# Extrait
□ □ □ □ □ □ □
MAGAZINE. Fouiller dans des bennes à ordures industrielles. Y dénicher des pièces en bois et en métal. Puis créer des éléments décoratifs hors de l’ordinaire. Bienvenue dans l’univers de Julie Martel.

Fin octobre, un mercredi matin ensoleillé dans un Saint-Joachim paisible, Julie Martel reçoit l’auteure de ces lignes dans son atelier-chalet. Rapidement, on perçoit le style éclaté de l’artiste. Dans le salon, une malle antique appartenant jadis aux Pères Montfortains fait office d’une table dont les pattes sont constituées de connecteurs de machine. Un peu plus haut, la grande fenêtre donnant sur la rivière Saint-François est habillée d’une tête d’ancien confessionnal dénichée dans une brocante à Sainte-Thècle. Et, un peu partout, des cadres lumineux travaillés à partir de pièces de bois

Sur cette photo, on aperçoit la table-mallette de même que la tête d’un ancien confessionnal.(Photo Ghyslain Bergeron)

recyclées de même que des mallettes parsèment le décor. Presque tous les matériaux utilisés dans la construction de ce lieu inspirant et zen sont recyclés.

«J’ai trouvé certains trucs sur Kijiji, par exemple des portes de garde-robe. Le bois sur le mur du salon et celui utilisé pour les comptoirs de la cuisine proviennent des Serres Verrier de Saint-Joachim», précise l’artiste qui a elle-même conçu les plans de son atelier.

Son mantra : «Dites-moi ce que vous jetez, je vous dirai ce que j’en ferai!»

Fils de téléphone et d’ordinateur, tuyaux flexibles, ceintures, poignées de porte, cartouches de fusil vides, fermetures éclair, cuir, panaches, coffrets de bois ou métal, chaînes de vélo, ganses de sacoches et pièces de métal sont autant de matières que la Cyrilloise d’origine récupère.

Une fois à l’atelier, elle nettoie et ponce les pièces avant de leur donner une seconde vie.

«Je ressuscite la matière», se plaît-elle à dire, en montrant au passage sa bague réalisée à partir d’un bouchon de bière québécoise.

Selon elle, les «plus beaux trésors» se trouvent dans les bennes à ordures industrielles. Au fil du temps, elle a réussi à développer de belles collaborations avec des entreprises. Par exemple, elle a travaillé sur différents projets spéciaux pour Cascades.

«Les frères Lemaire sont très ouverts et aiment ce que je fais. Je collabore aussi avec le Centre Normand-Léveillé.»

Julie Martel ne se cache pas pour dire qu’au début, elle éprouvait une certaine gêne lorsqu’elle se présentait dans des industries afin d’obtenir l’autorisation de fouiller dans les déchets.
□ □ □ □ □ □ □
# Exercice
Quels noms de lieux géographiques, localités ou cours d'eau, l'article sur Julie Martel mentionne-t-il ? Les lignes suivantes proviennent d'une autre source que l'article.

Éléments répertoriés dans un jeu de données:
□ □ □ □ □ □ □
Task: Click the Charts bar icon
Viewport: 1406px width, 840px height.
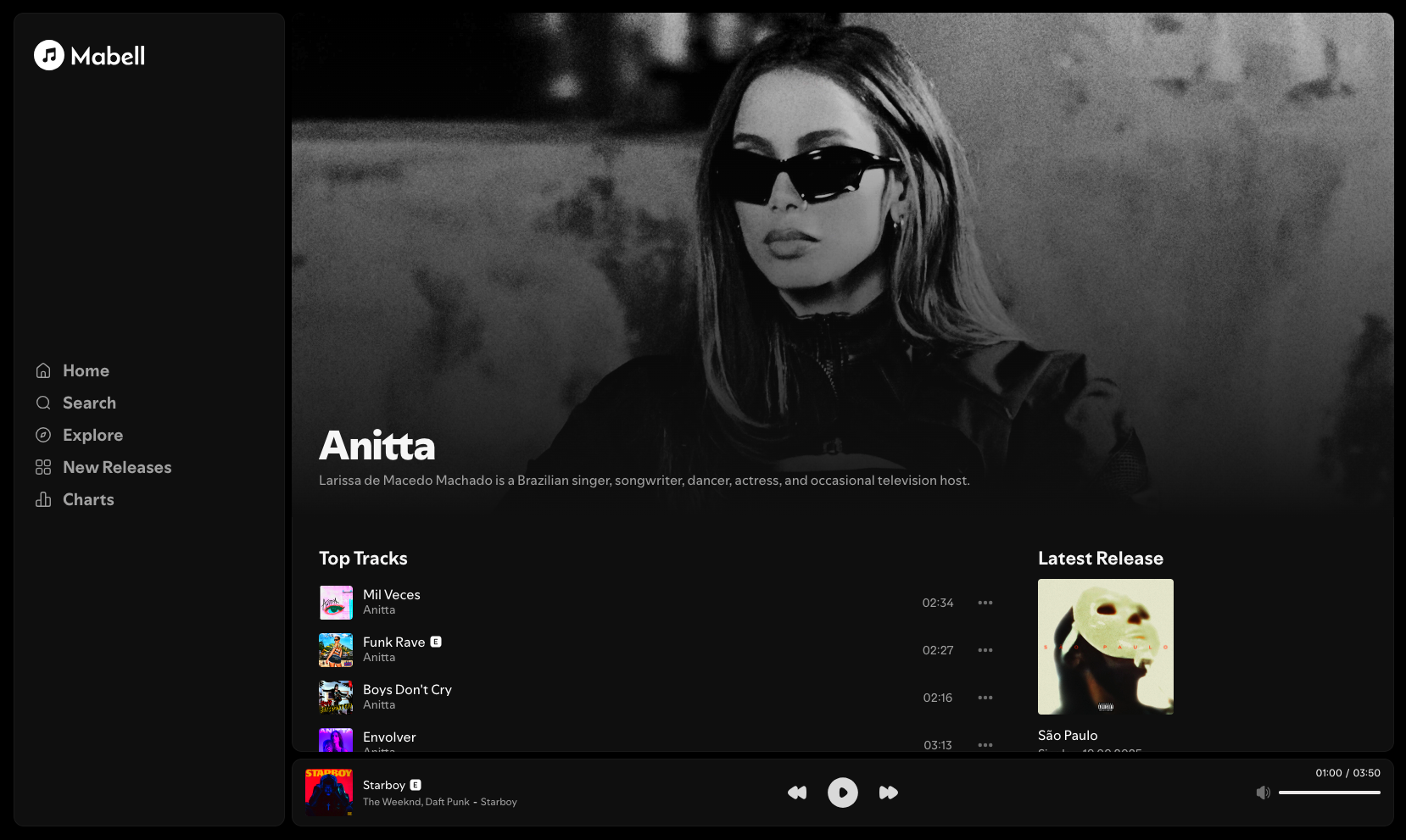Action: coord(43,499)
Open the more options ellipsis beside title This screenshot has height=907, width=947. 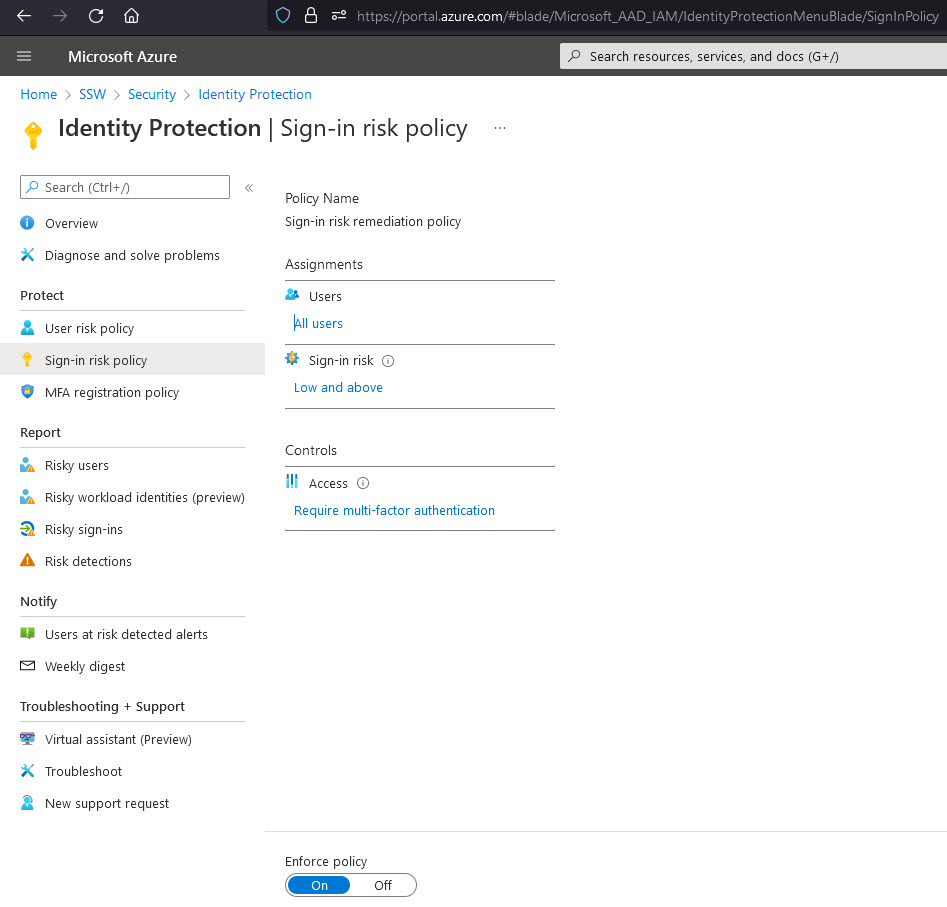point(500,128)
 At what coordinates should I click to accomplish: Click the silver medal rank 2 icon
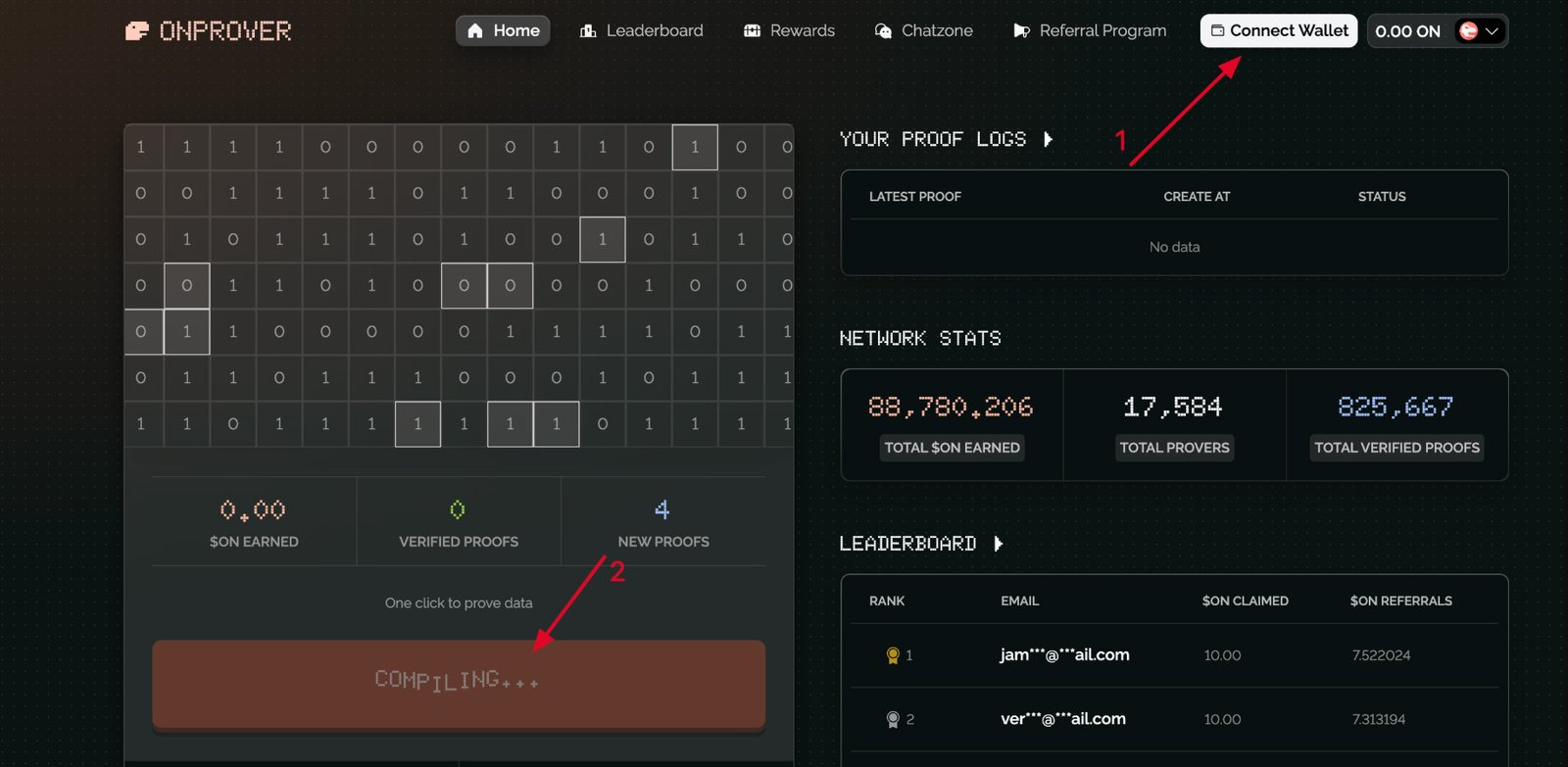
□ □ □ □ □ □ □
# Solution détaillée
Saint-Joachim, la rivière Saint-François et Sainte-Thècle.